» DIRECTIONS
Below are the records. Count the lines containing the string "computer", and reply with the number alone.

DATA FOR ANALYSIS START

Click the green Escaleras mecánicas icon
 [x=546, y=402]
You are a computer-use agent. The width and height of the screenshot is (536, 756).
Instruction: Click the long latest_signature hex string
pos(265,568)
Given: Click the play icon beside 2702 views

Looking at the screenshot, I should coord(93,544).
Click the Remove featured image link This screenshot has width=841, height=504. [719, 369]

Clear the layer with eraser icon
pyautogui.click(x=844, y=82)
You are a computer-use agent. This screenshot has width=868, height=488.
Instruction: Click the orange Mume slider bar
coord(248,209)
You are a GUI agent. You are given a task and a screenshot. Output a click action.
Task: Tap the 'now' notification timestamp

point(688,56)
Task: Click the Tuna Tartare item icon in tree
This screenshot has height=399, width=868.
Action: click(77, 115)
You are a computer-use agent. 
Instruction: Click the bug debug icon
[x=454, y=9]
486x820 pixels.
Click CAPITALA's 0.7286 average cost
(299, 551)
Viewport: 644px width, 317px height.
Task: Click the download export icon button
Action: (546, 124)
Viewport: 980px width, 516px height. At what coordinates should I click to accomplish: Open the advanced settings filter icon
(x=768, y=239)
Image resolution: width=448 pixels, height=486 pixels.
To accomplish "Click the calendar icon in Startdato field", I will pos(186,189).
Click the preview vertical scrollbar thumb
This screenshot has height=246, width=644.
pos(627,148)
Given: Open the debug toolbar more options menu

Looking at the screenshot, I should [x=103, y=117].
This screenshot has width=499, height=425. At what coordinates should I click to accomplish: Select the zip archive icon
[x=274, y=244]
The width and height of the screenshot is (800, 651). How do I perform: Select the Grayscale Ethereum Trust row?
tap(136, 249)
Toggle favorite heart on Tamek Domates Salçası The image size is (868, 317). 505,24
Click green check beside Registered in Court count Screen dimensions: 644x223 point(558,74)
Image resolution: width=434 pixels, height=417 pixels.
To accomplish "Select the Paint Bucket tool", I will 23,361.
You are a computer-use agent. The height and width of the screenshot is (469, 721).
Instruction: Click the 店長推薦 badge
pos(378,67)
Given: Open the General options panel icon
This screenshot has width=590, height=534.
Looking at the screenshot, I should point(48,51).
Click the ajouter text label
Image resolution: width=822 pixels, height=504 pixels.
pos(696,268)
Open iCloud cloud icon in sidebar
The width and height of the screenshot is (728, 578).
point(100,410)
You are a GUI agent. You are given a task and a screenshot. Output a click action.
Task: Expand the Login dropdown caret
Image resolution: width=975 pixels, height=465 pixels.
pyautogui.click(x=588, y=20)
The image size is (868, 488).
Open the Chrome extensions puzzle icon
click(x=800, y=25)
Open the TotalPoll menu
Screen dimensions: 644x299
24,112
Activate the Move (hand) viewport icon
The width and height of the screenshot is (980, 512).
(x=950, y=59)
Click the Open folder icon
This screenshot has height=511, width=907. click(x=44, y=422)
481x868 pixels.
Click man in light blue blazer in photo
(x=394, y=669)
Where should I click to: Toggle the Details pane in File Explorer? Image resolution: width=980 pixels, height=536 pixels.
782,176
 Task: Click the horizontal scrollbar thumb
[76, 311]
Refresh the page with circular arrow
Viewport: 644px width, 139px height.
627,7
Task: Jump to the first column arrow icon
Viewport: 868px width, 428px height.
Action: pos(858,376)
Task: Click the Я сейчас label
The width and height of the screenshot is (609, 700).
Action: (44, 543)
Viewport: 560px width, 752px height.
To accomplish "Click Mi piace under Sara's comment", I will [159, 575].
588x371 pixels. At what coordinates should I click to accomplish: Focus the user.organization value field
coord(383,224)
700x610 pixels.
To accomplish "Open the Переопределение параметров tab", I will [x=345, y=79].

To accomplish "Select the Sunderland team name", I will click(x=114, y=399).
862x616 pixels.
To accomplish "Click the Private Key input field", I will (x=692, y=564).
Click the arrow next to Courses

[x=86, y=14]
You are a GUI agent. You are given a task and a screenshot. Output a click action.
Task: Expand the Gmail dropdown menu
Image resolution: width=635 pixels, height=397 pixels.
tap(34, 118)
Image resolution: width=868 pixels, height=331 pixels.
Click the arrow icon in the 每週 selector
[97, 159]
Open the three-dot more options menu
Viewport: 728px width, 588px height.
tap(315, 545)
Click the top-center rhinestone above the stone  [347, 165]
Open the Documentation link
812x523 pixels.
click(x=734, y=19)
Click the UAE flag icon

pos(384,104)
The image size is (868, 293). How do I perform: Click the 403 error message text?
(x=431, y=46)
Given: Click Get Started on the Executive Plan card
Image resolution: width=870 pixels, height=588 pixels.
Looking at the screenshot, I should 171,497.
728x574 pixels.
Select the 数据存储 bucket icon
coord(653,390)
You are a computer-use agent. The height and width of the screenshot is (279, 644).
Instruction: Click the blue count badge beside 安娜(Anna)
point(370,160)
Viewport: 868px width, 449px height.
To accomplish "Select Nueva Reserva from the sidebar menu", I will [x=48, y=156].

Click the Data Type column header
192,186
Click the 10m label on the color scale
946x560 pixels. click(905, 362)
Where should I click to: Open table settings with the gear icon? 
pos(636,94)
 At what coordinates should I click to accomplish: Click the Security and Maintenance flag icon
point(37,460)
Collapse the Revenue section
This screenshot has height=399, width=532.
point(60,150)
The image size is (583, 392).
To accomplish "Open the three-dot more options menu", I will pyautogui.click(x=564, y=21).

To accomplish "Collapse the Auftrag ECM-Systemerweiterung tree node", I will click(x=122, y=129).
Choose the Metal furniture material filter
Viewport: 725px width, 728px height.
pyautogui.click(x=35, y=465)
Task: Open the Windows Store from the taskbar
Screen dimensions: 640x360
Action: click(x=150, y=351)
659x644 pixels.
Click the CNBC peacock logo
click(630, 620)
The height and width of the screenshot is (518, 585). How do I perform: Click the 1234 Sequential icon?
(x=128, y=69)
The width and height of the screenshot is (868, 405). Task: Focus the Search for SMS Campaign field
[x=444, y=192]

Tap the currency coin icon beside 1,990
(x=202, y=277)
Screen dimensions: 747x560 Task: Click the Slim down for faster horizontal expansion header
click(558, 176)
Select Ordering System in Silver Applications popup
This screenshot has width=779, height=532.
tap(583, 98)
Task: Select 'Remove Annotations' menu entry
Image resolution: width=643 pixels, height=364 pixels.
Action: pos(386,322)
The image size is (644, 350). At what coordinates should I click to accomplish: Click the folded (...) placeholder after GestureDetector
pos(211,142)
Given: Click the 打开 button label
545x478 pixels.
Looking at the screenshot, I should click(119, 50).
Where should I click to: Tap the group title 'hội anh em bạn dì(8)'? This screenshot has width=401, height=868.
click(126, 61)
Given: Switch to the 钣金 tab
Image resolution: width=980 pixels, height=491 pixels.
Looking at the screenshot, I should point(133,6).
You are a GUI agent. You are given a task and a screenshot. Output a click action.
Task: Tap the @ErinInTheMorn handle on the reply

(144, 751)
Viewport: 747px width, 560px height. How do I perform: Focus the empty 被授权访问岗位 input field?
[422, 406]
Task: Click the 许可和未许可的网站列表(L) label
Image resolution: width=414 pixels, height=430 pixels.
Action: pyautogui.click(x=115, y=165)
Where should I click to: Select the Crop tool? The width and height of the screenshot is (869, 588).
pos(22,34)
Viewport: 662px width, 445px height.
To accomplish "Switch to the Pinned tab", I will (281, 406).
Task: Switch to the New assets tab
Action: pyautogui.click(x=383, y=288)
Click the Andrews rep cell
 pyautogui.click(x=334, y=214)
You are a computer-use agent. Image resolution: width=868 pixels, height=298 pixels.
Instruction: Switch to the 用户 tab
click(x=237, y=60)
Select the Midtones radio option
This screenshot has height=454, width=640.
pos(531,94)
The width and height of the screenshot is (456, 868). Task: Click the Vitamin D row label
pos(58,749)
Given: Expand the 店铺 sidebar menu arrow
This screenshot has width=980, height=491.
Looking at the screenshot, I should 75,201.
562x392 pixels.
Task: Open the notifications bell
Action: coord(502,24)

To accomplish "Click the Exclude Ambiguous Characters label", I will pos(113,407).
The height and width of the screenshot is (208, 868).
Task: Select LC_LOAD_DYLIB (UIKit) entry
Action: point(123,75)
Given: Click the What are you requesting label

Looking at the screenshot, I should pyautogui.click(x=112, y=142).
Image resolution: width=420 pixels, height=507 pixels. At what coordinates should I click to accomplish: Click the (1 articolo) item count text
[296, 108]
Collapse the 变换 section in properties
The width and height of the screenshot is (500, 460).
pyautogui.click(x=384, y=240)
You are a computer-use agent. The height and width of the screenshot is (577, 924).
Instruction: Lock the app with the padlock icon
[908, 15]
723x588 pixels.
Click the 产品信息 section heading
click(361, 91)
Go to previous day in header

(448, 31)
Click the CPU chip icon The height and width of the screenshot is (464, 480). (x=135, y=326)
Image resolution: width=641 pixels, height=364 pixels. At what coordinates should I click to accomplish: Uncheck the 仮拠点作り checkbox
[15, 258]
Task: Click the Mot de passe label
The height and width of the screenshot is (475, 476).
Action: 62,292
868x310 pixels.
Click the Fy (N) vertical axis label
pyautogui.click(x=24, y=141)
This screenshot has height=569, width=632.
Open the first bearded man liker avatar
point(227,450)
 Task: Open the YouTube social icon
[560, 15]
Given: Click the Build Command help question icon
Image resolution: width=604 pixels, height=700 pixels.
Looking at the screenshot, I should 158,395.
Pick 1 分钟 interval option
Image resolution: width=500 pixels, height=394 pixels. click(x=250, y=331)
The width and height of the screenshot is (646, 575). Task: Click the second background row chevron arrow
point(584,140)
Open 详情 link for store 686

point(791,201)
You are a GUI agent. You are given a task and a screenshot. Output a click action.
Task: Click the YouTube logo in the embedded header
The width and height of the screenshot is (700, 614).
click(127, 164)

DATA FOR ANALYSIS END

» YOUR RESPONSE
7